Rijksmuseum lives its gold cup dream

One of the Rijksmuseum’s most cherished dreams has come true with the long-term loan of a solid gold cup by the Netherlands’ most famous goldsmith Paul van Vianen.

Paul van Vianen was the most important scion of a famous family of silversmiths from Utrecht, and he enjoyed star status in his lifetime. Subsequent generations of silversmiths looked to him as their primary source of inspiration, and artists collected his original works or copies of them. Rembrandt was among the artists who owned plaster casts of objects made by him. Van Vianen ventured out into the great wide world at the age of 16, and he worked at several famous Central European courts before ultimately joining the Prague Royal Court of the Holy Roman Emperor Rudolph II, which he continued to serve until his death in May 1613.

The lid features the gods enacting a proverb from Terence’s comedy Eunuchus that “without Ceres and Bacchus, Venus freezes.” The metonym signifying that love needs food and wine to live was a popular motif in Northern Mannerist art of the second half of the 16th and first half of the 17th century. It appeared in paintings, engravings and as prints in emblem books. Rubens was fond of the motif and painted several version of a chilly Venus needing to be warmed with the fruits of Ceres and Bacchus.

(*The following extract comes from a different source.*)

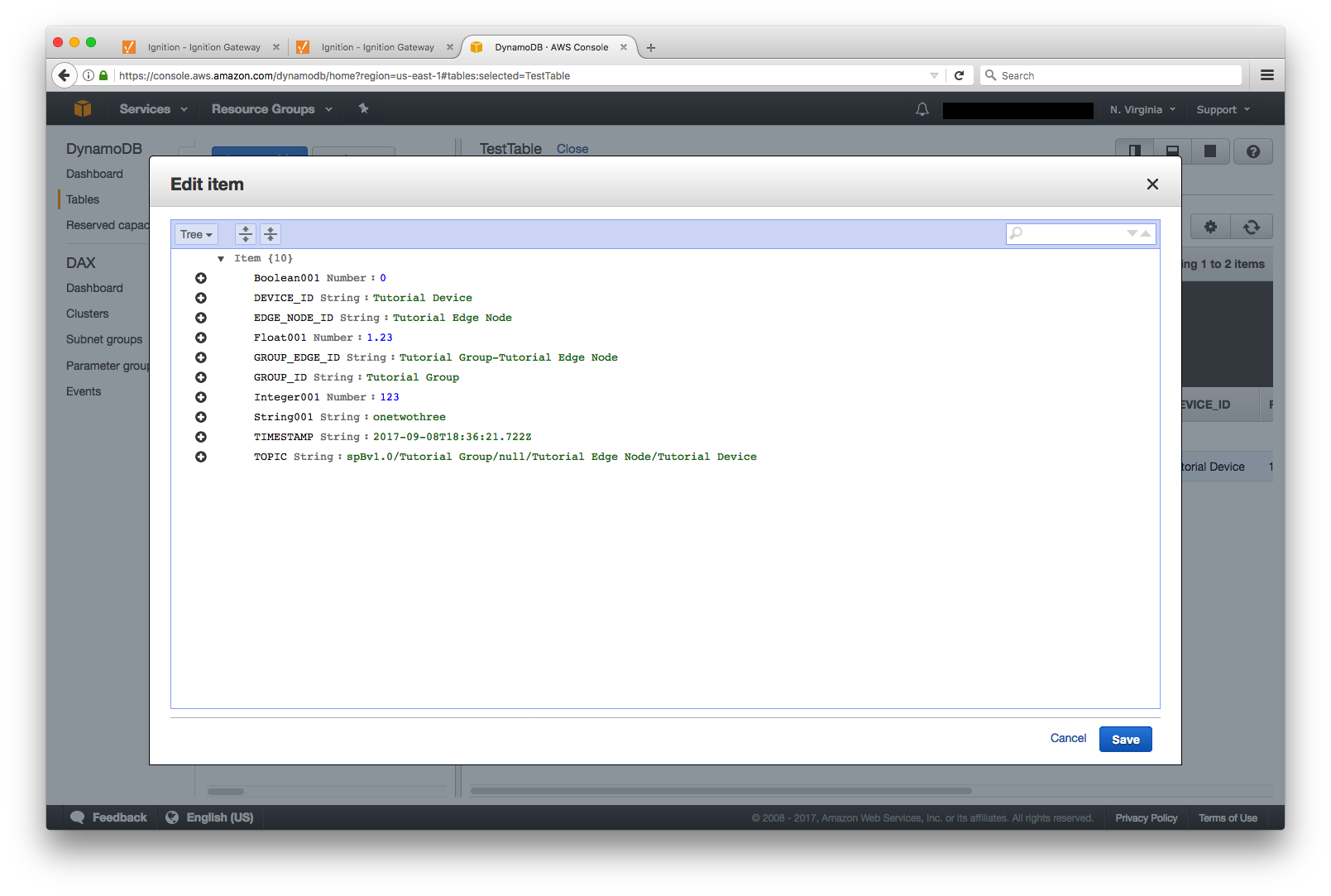Edit the Integer001 value 123
This screenshot has width=1331, height=896.
click(389, 397)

The body of the cup depicts the myth of Diana and Actaeon, described by Ovid in Book III of his Metamorphoses. Actaeon comes across the Huntress bathing with her nymphs and an enraged Diana transforms him into a stag. He flees and is devoured by his own hounds. Another work of Vianen’s on the same theme, a large silver basin made in 1613, was acquired by the Rijksmuseum in 1947. It shares design and composition elements with the cup, most notably the central figure of Actaeon beginning to sprout antlers.

The cup was created in Prague in 1610 for Heinrich Julius, Prince of Brunswick-Wolfenbüttel. Heinrich Julius spent years at the court of Rudolph II, enlisting the emperor’s aid in his struggle against the proudly independent burghers of Brunswick who were not even remotely interested in relinquishing 200 years of autonomy and bending the knee to their ostensible prince. There’s a portrait of the prince in full armour on the inside of the cup.

After Heinrich Julius’s death in 1613, the cup passed to his daughter Sophia Hedwig, wife of Count Ernest Casimir I of Nassau-Dietz. It spent the next two centuries as the greatest masterpiece in the collection of the Dutch royal family. In 1881 it was sold to a German collector, much to the Rijksmuseum’s dismay. The museum mourned its loss by crafting a gilt copper replica, a wan simulacrum of the original. Last year the gold cup was offered to the Rijksmuseum. The Wessels family bought it for them, so while the cup is still privately owned, it will be on public display at the Rijksmuseum in perpetuo.

Gilt copper replica (left) and original gold cup (right). Photo courtesy the Rijksmuseum.